The weapons presented at the embassy were purloined artifacts sent from Russia, seized by U.S. Customs and Border Protection (CBP) agents at New York’s John F. Kennedy (JFK) International Airport. Experts from the Institute of Archaeology at Ukraine’s National Academy of Sciences have dated the swords to the fifth or sixth century B.C. and the polished flint axe head to the third century B.C. All have been deemed to hail from territory belonging to present-day Ukraine, according to a handout shared by the embassy.

Five CBP officers in full uniform milled around with a small handful of reporters, many of whom worked for Ukrainian outlets. There was surprisingly little standing in the way of the priceless artifacts and the room full of journalists. A CBP evidence bag, the temporary home of the seized axe head, sat empty in a side room on a chair with a black pea coat—possibly belonging to one of the reporters—thrown over it.

More than a million pieces of mail come in through that airport every day, Frank Russo, CBP’s director of field operations for New York, explained in opening remarks. “Finding the needle in the haystack, finding these items, is not easy,” he added, attributing the successful operation to the agency’s collaboration with the National Targeting Center as well as U.S. Homeland Security investigations.

The importer is someone known to the government “who looks to do this on a recurring basis,” Russo said. Are they a Russian national? He couldn’t say, but he added that they were “from that area, for sure.” My interest piqued but remained unsatisfied. Little else was offered regarding this apparent black market of ancient Ukrainian artifacts.

The seized items arrayed at the Ukrainian Embassy on Friday are just the first to have been identified from more than 20 packages originating with the same sender in Russia’s Krasnodar Krai region, which abuts the Crimean Peninsula, according to a Ukrainian diplomat who asked to remain anonymous. All had been intercepted by CBP at JFK and Newark airports between July and September of last year, they said, and the work is ongoing to clarify whether they originate from Ukraine. Like a lot else about this case, it’s as yet unclear whether the items were seized during the current war or where they were taken from.

Remarks by Oksana Markarova, Ukrainian ambassador to the United States, set the importance of the discoveries in context of the current war. “We know this fight of course is about our territorial integrity and sovereignty. We know this fight is about our democracy and our freedom,” Markarova said. “But it is also a fight about our cultural identity.”

As Russia has waged war on Ukraine in a bid to kneecap the country’s independence, its troops have looted museums, art galleries, and cathedrals in occupied areas. Some experts have described it as the single biggest heist since the Nazis plundered Europe during World War II. At least 10,000 artworks are estimated to have been taken from the Kherson Regional Art Museum during the occupation of the city, according to Human Rights Watch, which has described the looting as a potential war crime.
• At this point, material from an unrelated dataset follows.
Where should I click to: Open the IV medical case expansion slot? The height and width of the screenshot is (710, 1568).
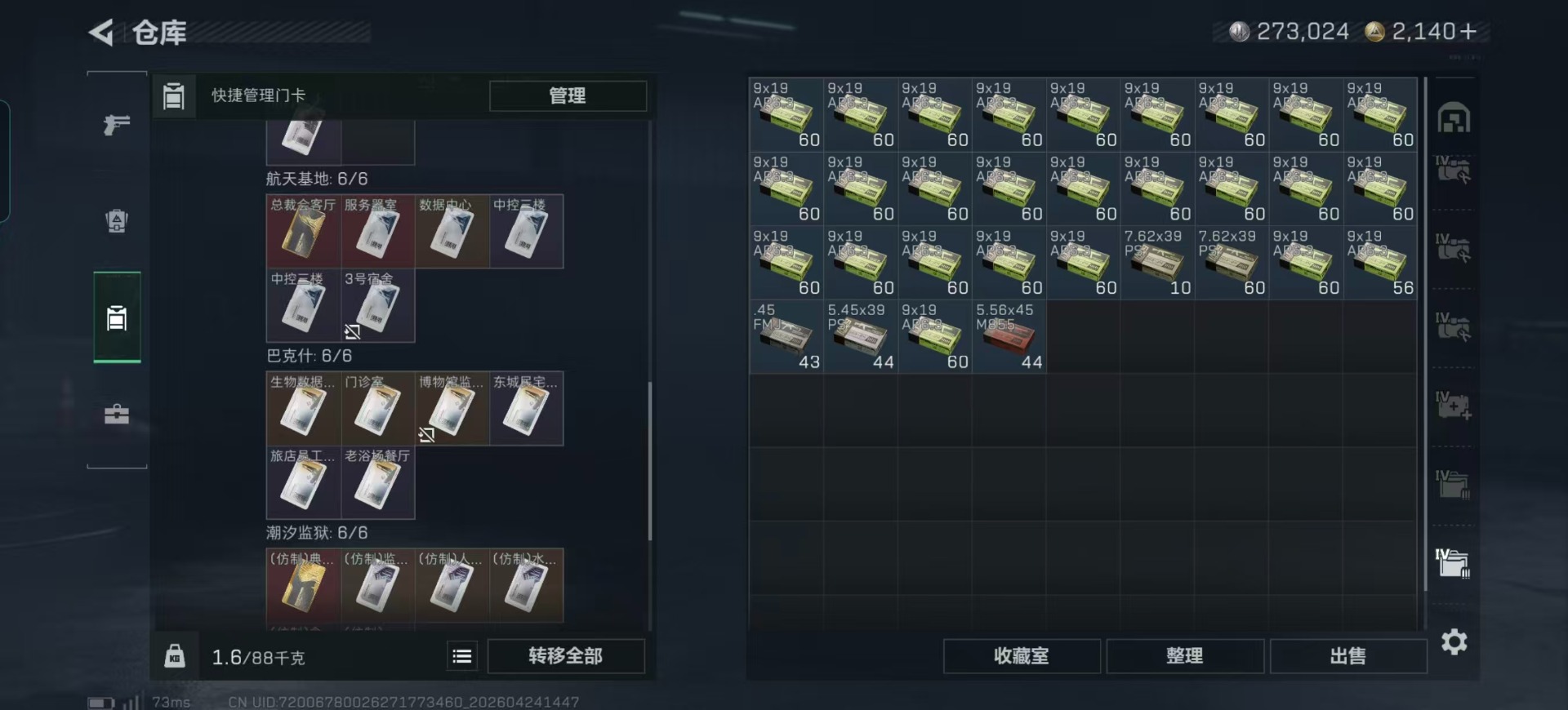(x=1454, y=406)
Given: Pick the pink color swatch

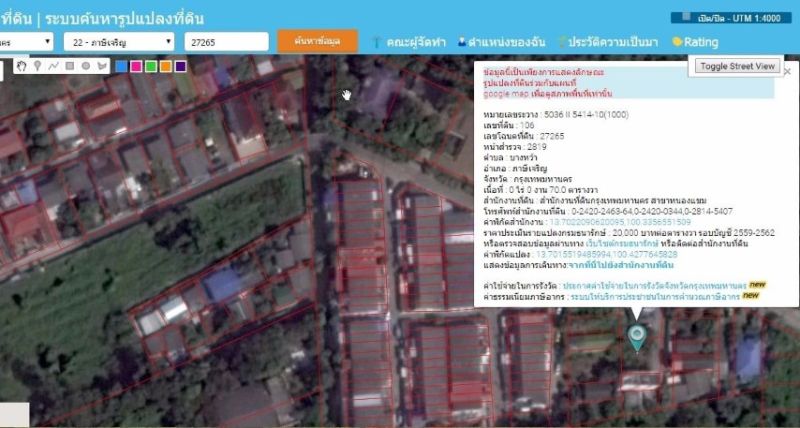Looking at the screenshot, I should click(x=135, y=66).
“The Ukrainians who held these swords many centuries ago were fighting probably for their homes, as we fight now,” Markarova said.

The well-traveled swords and axe head will now be returned to Ukraine, where the country’s ministries of culture and foreign affairs will decide what to do with them next, Markarova said. Asked by a Ukrainian reporter how the ancient artifacts will be safely transported into an active war zone, Markarova noted that heads of state, including U.S. President Joe Biden, had successfully made the trip into the country unscathed. “We are positive that together—with the team here but also our brave defenders and our border control people—we will find ways how to securely get them home,” she said.

After a brief signing ceremony handing over custody of the items to Ukraine, Markarova posed for a photograph with two women CBP officers next to the display table. “The girls with the swords,” she joked.